I did not have correspondence on my radar. However, correspondence has become a major part of my life over the last few years, a huge unexpected joy.

It started with the haiku project in 2013. Write a haiku a day, put it on a postcard and send it to a friend. My Montana friend gracefully agreed to be the recipient of said postcards, and I decided to try to do a postcard a day for a year. I missed only a very few days, and I’m still doing it.

A friend in Colorado read about the project and started her own version of a postcard project with a variety of recipients (some receiving daily postcards and some receiving weekly postcards). I was one of the weekly recipients (and some weeks I received more than one).
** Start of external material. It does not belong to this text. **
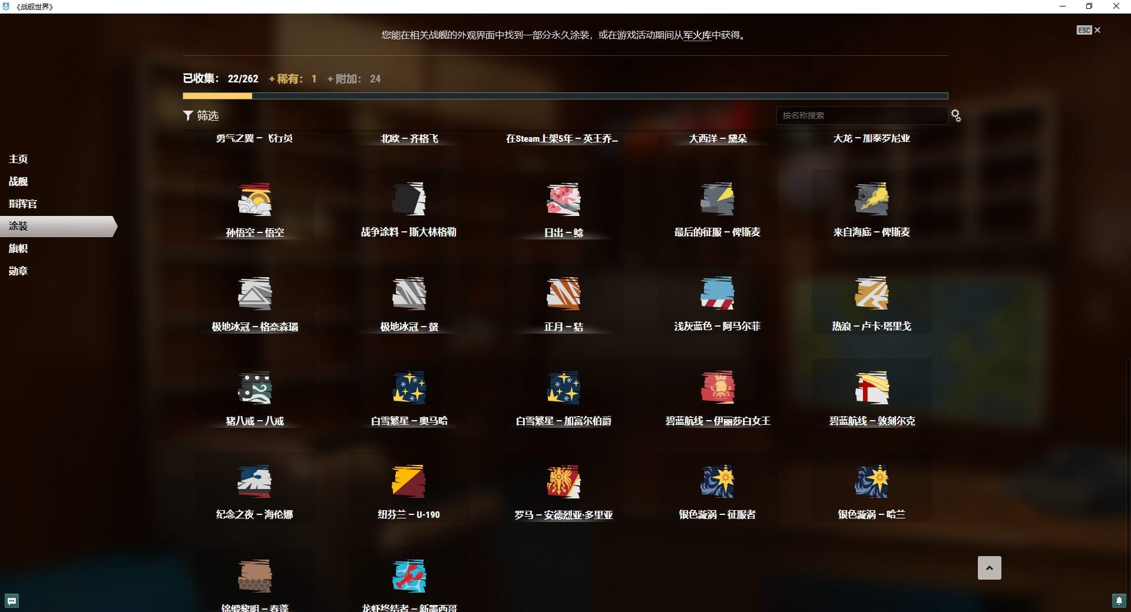This screenshot has height=612, width=1131.
Task: Open the 龙虾终结者 lobster camouflage icon
Action: pos(409,576)
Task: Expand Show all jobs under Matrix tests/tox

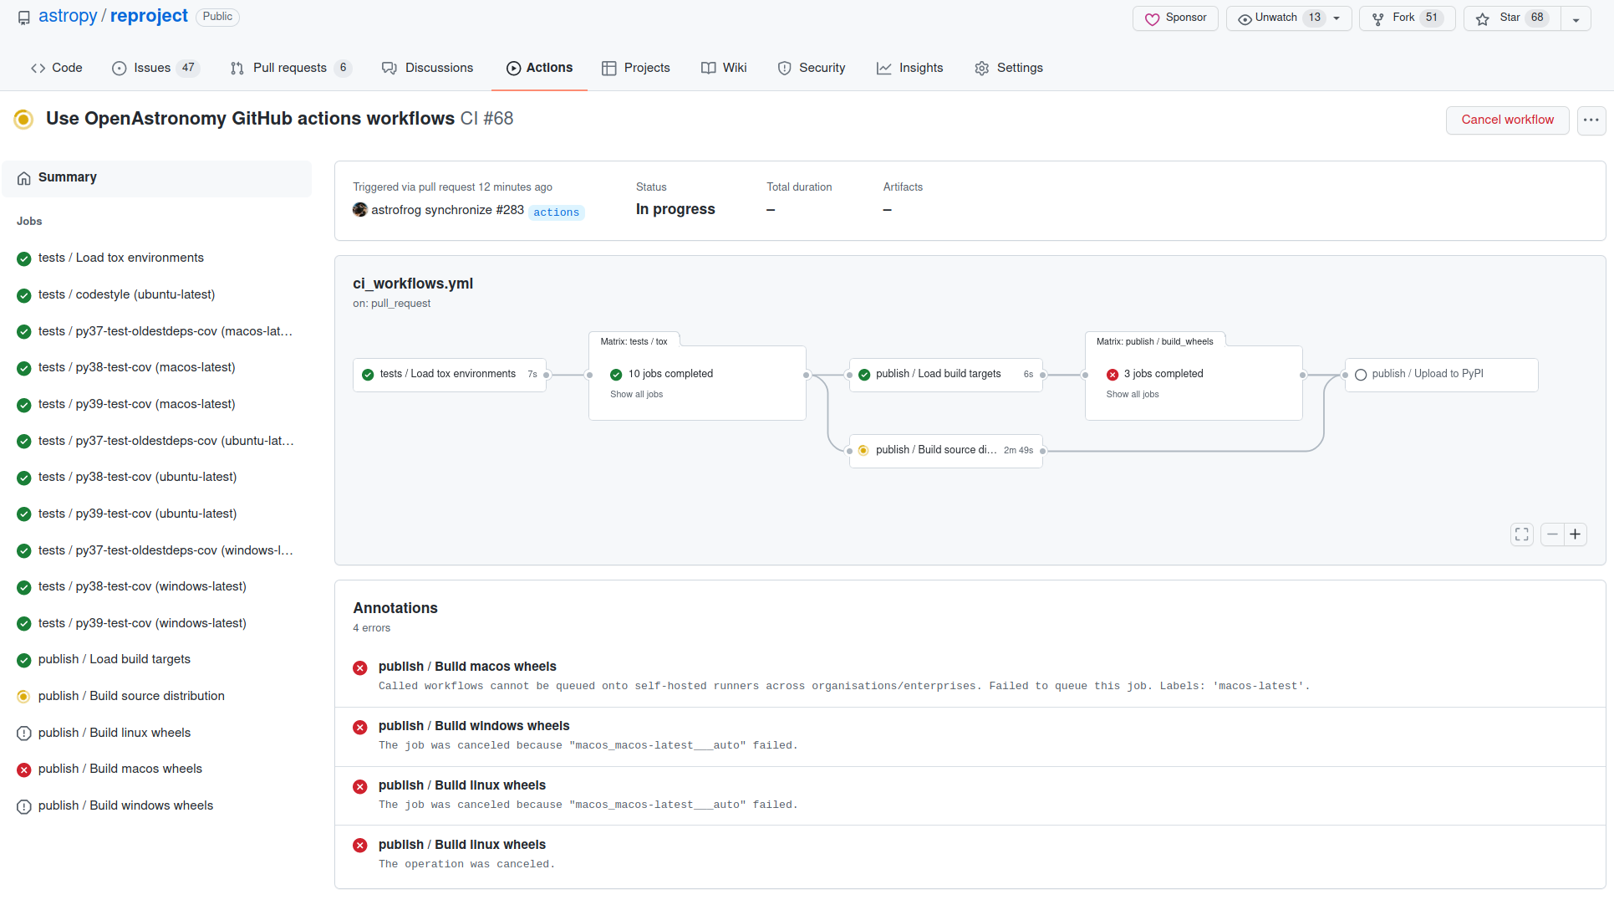Action: tap(636, 394)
I am still one of the weekly recipients (we postcard project people clearly are not quitters), and she started her project back in August of 2014.

Fast forward to the fall of 2015. I started having serious computer problems. Email longer than a few sentences became untenable. It took a few months to figure out, but in the meantime, I was losing touch with some of my out-of-town friends, including Jami in Colorado.

So I started sending letters and cards via snail mail. This might seem extreme, but when it is taking two or three days to send an email, snail mail begins to look quite inviting. And I had an entire drawer full of cards that I had collected or received as gifts over the years, so there was no expense except postage. (Oh, and the obsession I developed with finding fun writing pens—you may not realize it, but sometimes you need to use different kinds of pens on different kinds of paper. Slippery paper requires special care.)

Jami (Colorado) almost immediately asked if I wanted to move completely (almost) from email to snail mail for the duration of my computer problem. Yes! And so it began.

With a weekly postcard and a weekly letter or card from Jami, plus occasional mail from other friends that responded in kind, getting the mail became much more fun. And the more fun it became, the more I wrote. The computer got fixed, and Jami and I continued our snail mail correspondence and still do. But now, it’s more like three or four cards a week (blank notecards that we usually write on both sides and the back), and it’s come to the point where I’m more likely to get something personal in the mail on a given day than not. And it’s not just Jami. I have several friends in town who send occasional cards and notes, and just today I got a postcard from a friend visiting Hawaii.

Sometimes I run across a funny in the newspaper that makes me think of a friend, and I clip it and send it to them with a note in a card (and it usually ends up being a longish note, because these are friends, and there are always things to say; also, smaller cards can be used if you are feeling somewhat less verbose on a given day).

I have one friend that I like to send scandalous postcards to because they make her burst out laughing when she finds them in the mailbox.

The payback? The payback is pure joy. First, I love writing (hence blog), so there’s that. But writing to close friends is more personal than the blog, and it can help me process feelings simply by writing them down, which is very grounding, so that’s a second thing.

Third, I get to support the U.S. mail system, which I think is one of the best things in this country. (And it also gives me an excuse to buy lots of the fun stamps the post office puts out, which I am tempted to count as number four but I won’t.)

Fourth, it brings joy into other people’s lives (a funny postcard, a poem, various goings-on, updates on important things like cooking successes and failures)—it singles a person out, and that means something; when the card is from a friend, you know it was chosen specifically for you; the words are written only to you. This primitive act of finding just the right card (or stationery), writing it, putting it in the envelope and addressing it (which of course means finding the address book), stamping it, and dropping it in the mailbox—somehow this primitive act does so much more than email. (I’m not sure which end experiences the greatest benefit, but I’m guessing the writer.)

Fifth, if you’re lucky, you might find a bit more personal mail on your porch floor (or wherever your snail mail lands). It’s fun. You pick it up, hold it in your hands. Read it (or tear it open and then read it), and if it’s a card, you often prop it up so you can enjoy it—usually for several days. (When’s the last time you propped up an email?)

Sixth, even if you don’t get more snail mail, you might strengthen relationships. I copied Jami’s weekly postcard idea and started sending a weekly postcard to my niece. This has led to a lot more correspondence (via text and email) and we’re both learning more about each other, which is a lot of fun.

Seventh, the correspondence can also be a form of artistic expression (especially with postcards). On my best days, the postcard picture reflects the haiku, and on the very best days, the stamp does too.

If this is new to you and you’re intrigued, you might want to consider starting small. Dig out some old postcards you got on vacation; send a note to a friend you’ve lost touch with.

Or perhaps you jump in with both feet and start your own project. A weekly postcard to an aunt or an old high school friend. A monthly riddle to your family….

If you like to write, you might be surprised at how much fun this can be. Addicting, really. Don’t say you weren’t warned.